**Requirement:** The listing is to be duplicated in full, exactly as written.

-*-

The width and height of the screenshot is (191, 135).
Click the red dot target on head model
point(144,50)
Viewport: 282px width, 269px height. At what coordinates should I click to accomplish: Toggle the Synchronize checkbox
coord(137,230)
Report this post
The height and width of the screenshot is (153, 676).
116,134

-*-

**Exercise answer:**
The width and height of the screenshot is (191, 135).
Click the red dot target on head model
point(144,50)
Viewport: 282px width, 269px height. At what coordinates should I click to accomplish: Toggle the Synchronize checkbox
coord(137,230)
Report this post
The height and width of the screenshot is (153, 676).
116,134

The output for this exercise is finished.